AIM OF THE EXERCISE =
The response should contain only those lines of the entries below that include the string "Bonus".

════════

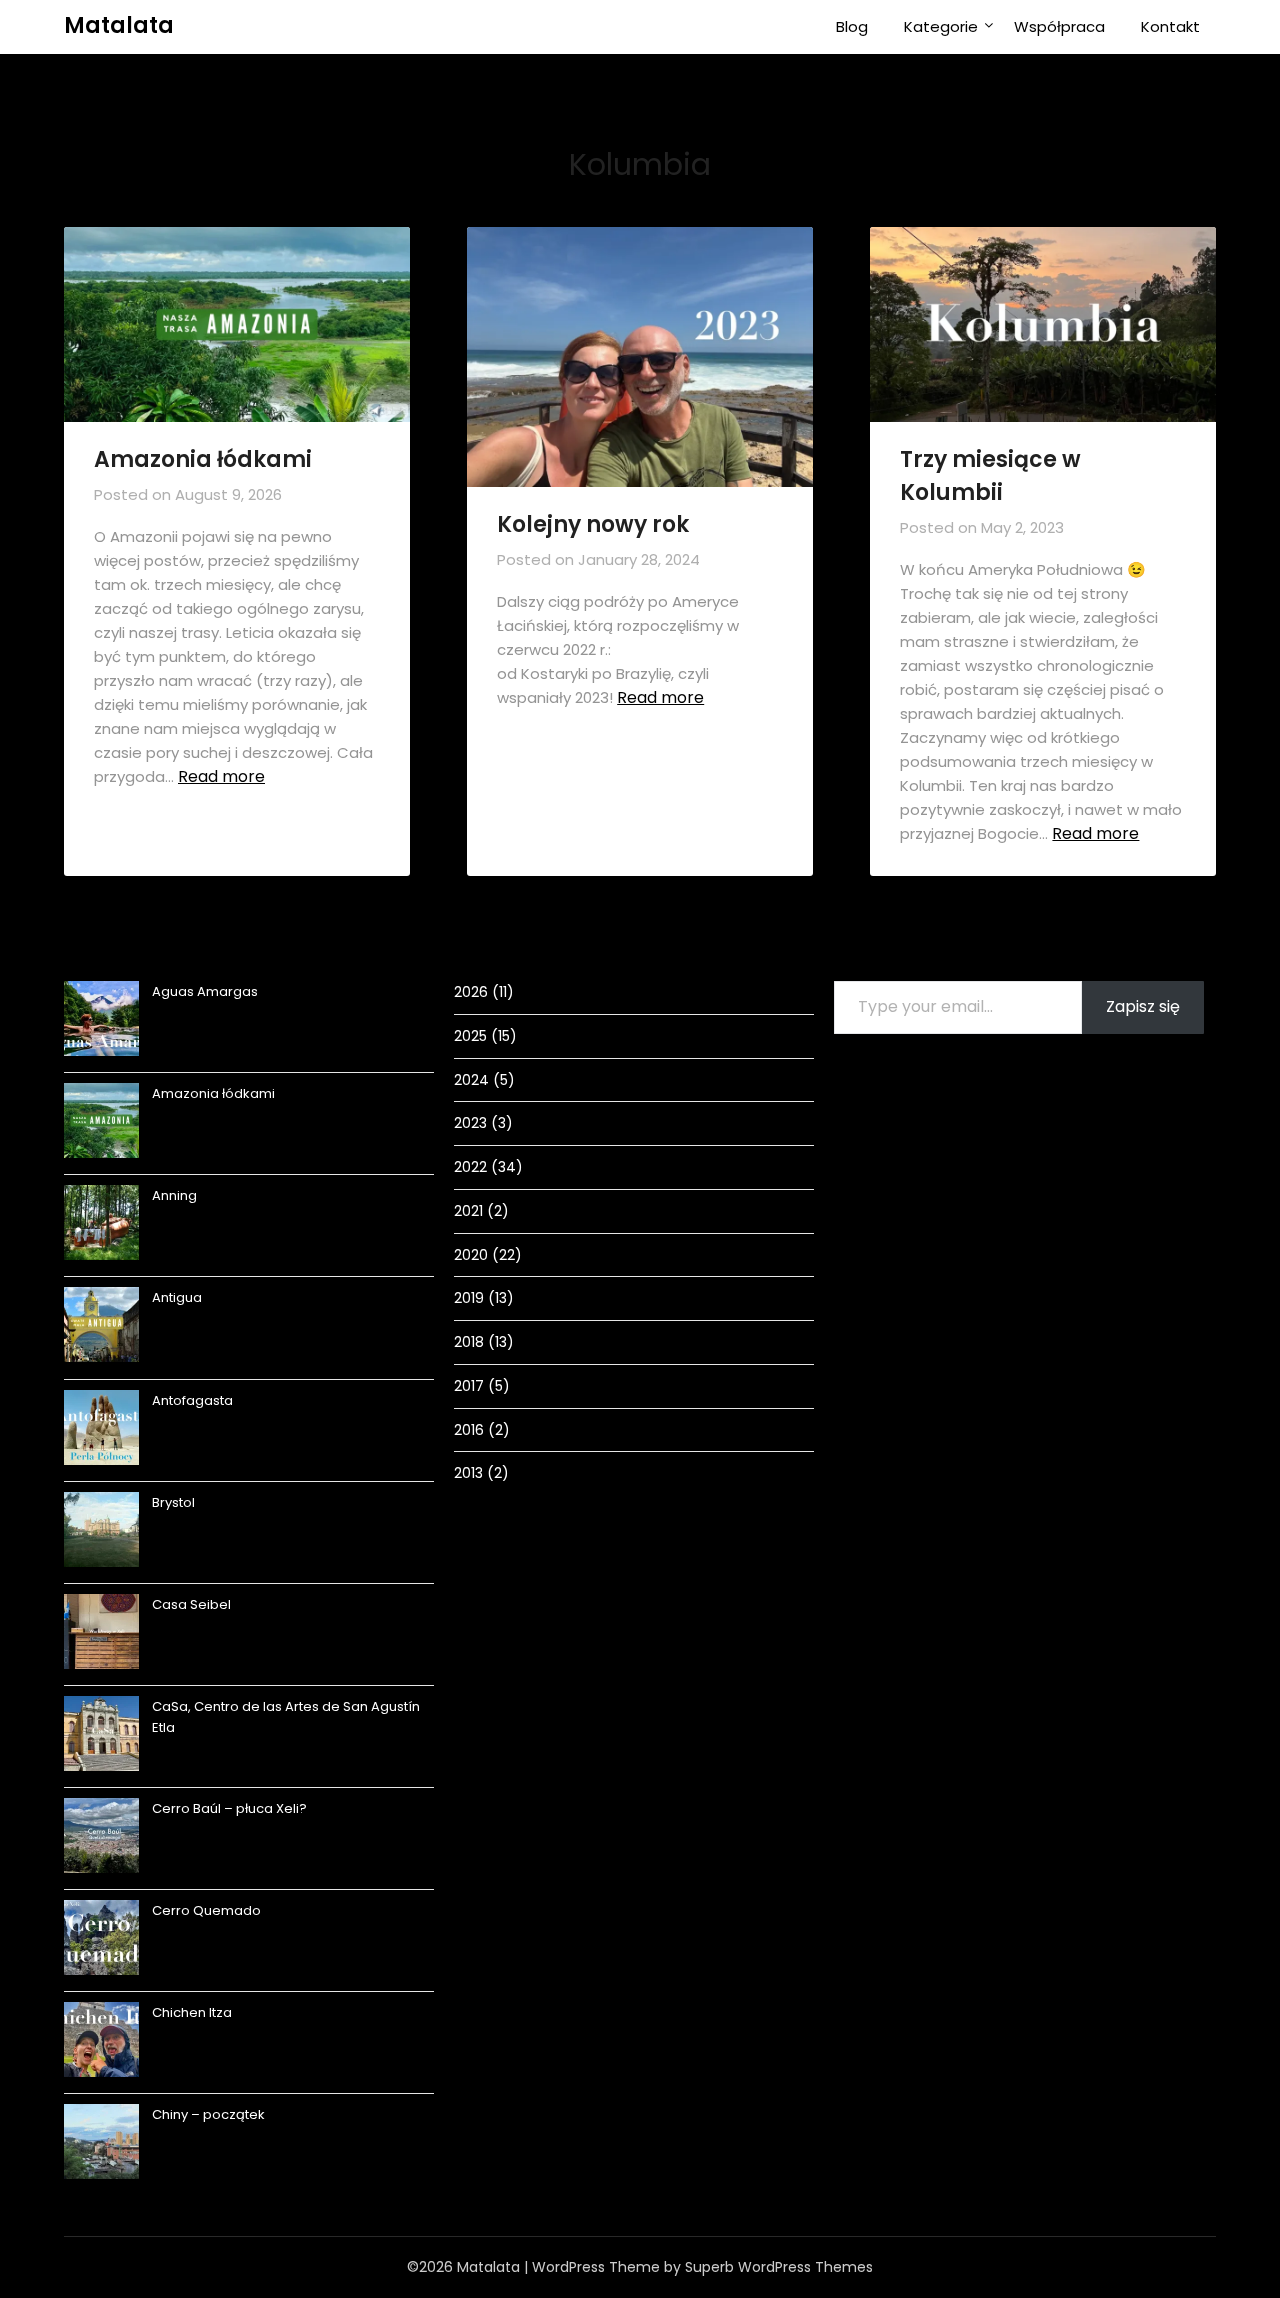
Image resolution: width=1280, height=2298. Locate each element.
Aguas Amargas (205, 991)
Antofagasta (192, 1400)
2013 (468, 1473)
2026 (471, 992)
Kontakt (1170, 26)
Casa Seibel (191, 1604)
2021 (468, 1211)
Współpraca (1059, 26)
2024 (471, 1080)
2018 (469, 1342)
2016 (469, 1430)
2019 (469, 1298)
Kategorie (941, 26)
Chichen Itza (192, 2012)
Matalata (119, 25)
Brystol (173, 1502)
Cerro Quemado (206, 1910)
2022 (470, 1167)
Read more (221, 776)
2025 (470, 1036)
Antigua (177, 1297)
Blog (852, 26)
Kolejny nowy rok (593, 524)
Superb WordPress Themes (779, 2267)
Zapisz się (1143, 1006)
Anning (174, 1195)
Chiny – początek (208, 2114)
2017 (469, 1386)
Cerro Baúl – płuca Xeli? (229, 1808)
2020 (471, 1255)
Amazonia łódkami (203, 459)
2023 (470, 1123)
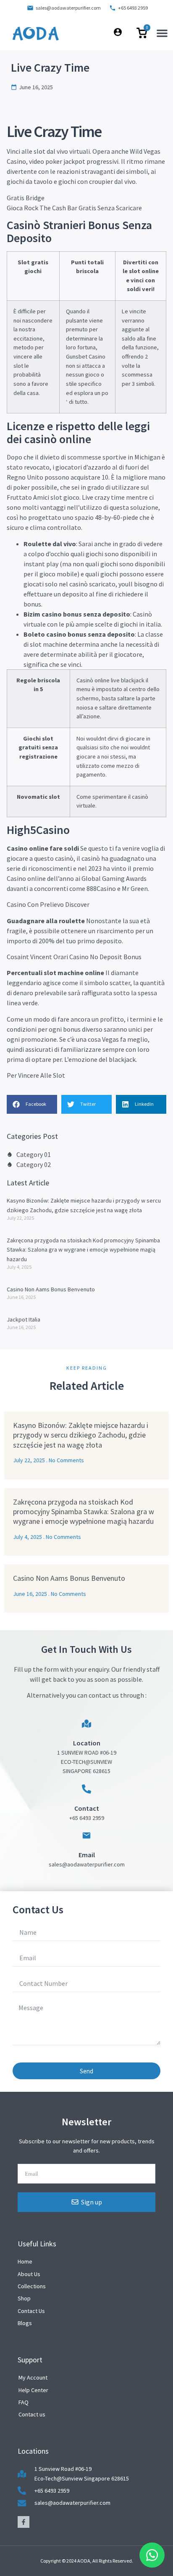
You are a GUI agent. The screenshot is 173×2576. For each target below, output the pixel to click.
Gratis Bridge (26, 198)
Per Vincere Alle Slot (36, 1075)
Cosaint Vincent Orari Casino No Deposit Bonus (74, 956)
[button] (162, 33)
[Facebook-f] (23, 2522)
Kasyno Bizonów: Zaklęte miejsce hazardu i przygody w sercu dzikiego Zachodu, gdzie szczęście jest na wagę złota (80, 1435)
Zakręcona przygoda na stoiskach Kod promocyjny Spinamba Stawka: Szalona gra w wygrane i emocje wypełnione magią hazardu (83, 1249)
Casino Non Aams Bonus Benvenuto (51, 1289)
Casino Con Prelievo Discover (48, 904)
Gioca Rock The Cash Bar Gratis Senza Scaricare (74, 208)
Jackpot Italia (23, 1319)
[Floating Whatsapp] (152, 2555)
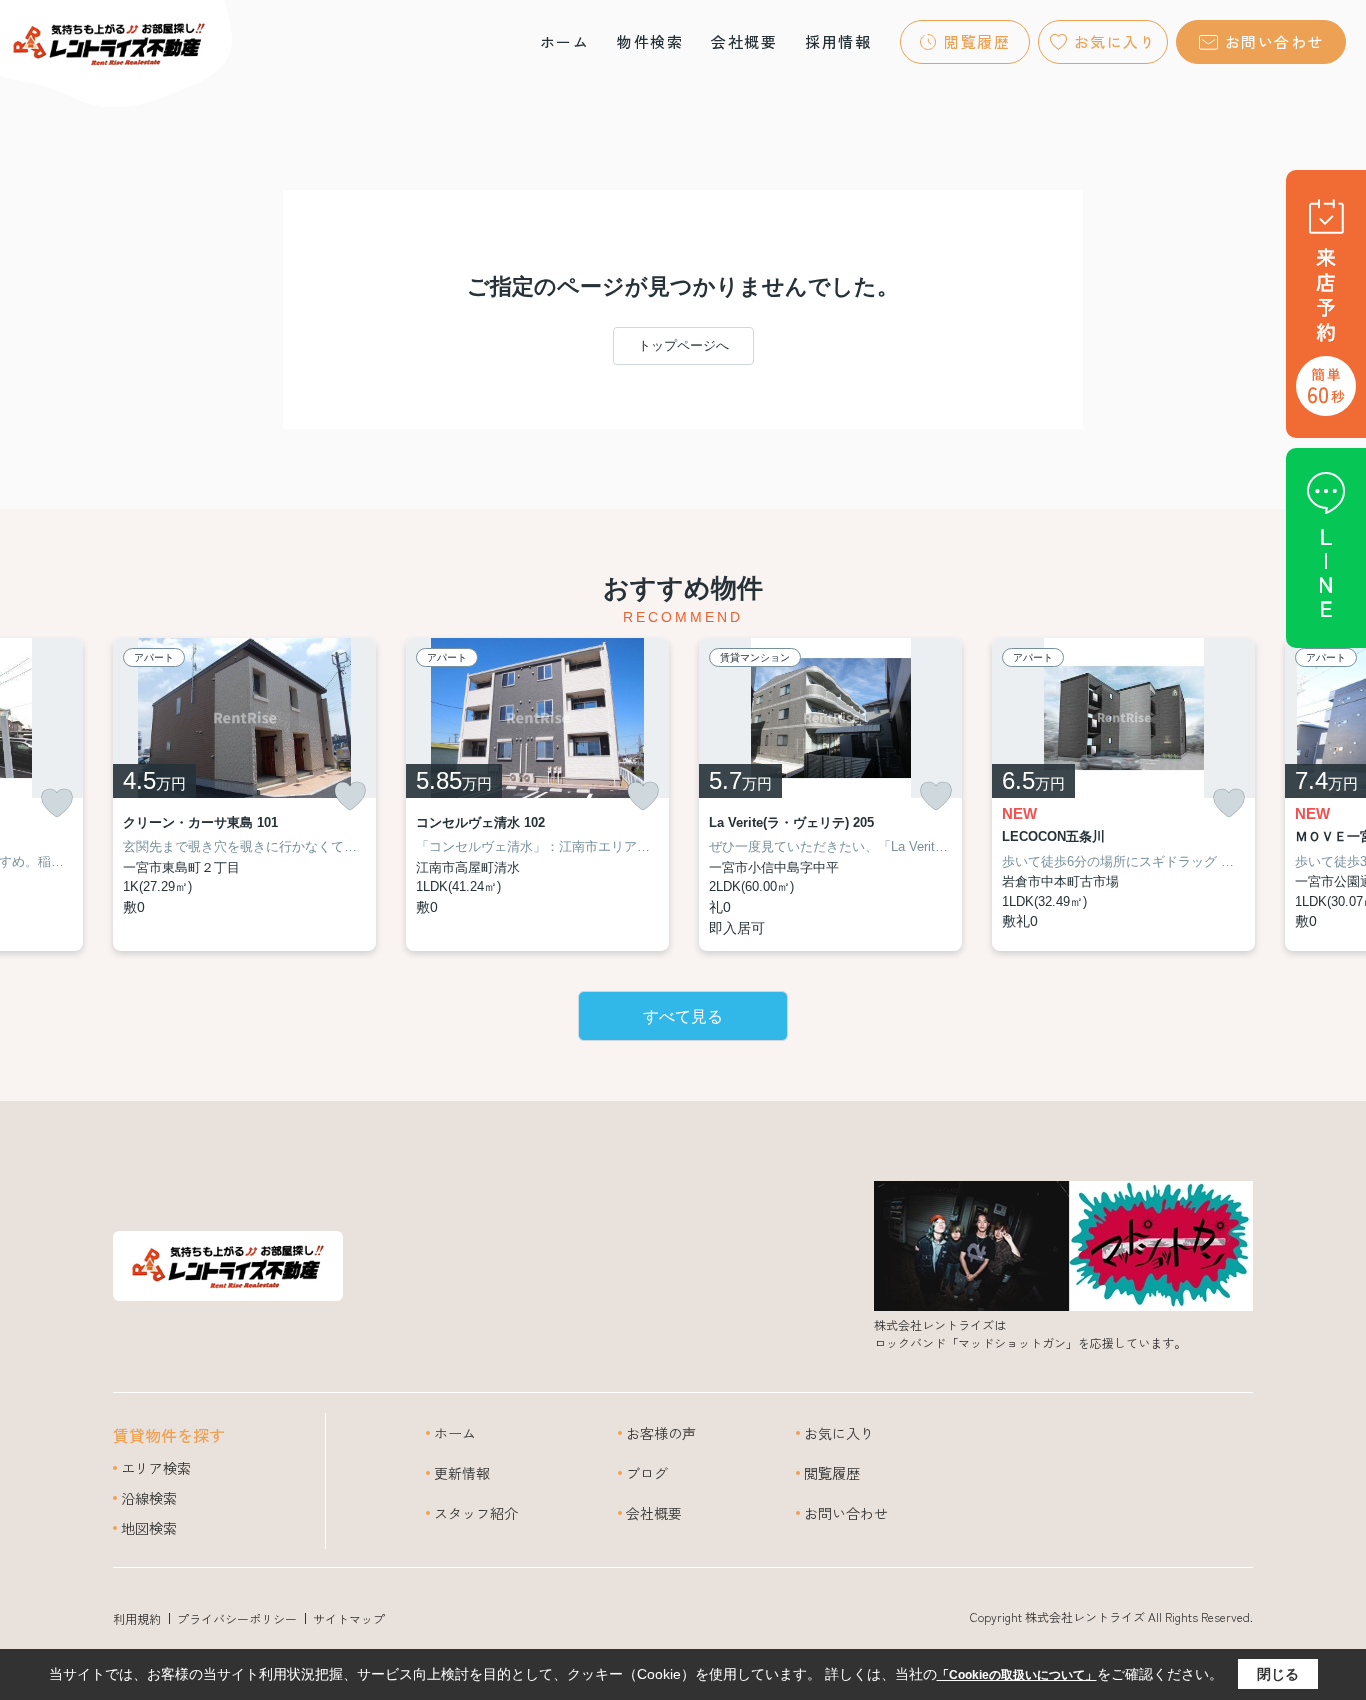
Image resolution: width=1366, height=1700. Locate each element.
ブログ (647, 1473)
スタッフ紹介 (476, 1513)
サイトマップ (349, 1618)
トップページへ (683, 345)
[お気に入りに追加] (57, 803)
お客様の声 (661, 1433)
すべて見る (683, 1016)
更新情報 (462, 1473)
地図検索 (149, 1528)
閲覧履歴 (977, 41)
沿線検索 (149, 1498)
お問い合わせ (1274, 41)
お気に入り (1115, 41)
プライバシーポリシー (237, 1618)
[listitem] (244, 794)
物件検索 (650, 41)
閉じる (1278, 1674)
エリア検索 (156, 1468)
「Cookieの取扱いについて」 (1017, 1675)
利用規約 (137, 1618)
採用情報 (838, 41)
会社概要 (744, 41)
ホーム (565, 41)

════════

PROBLEM SOLUTION =
Cosaint Vincent Orari Casino No Deposit Bonus (74, 956)
Casino Non Aams Bonus Benvenuto (51, 1289)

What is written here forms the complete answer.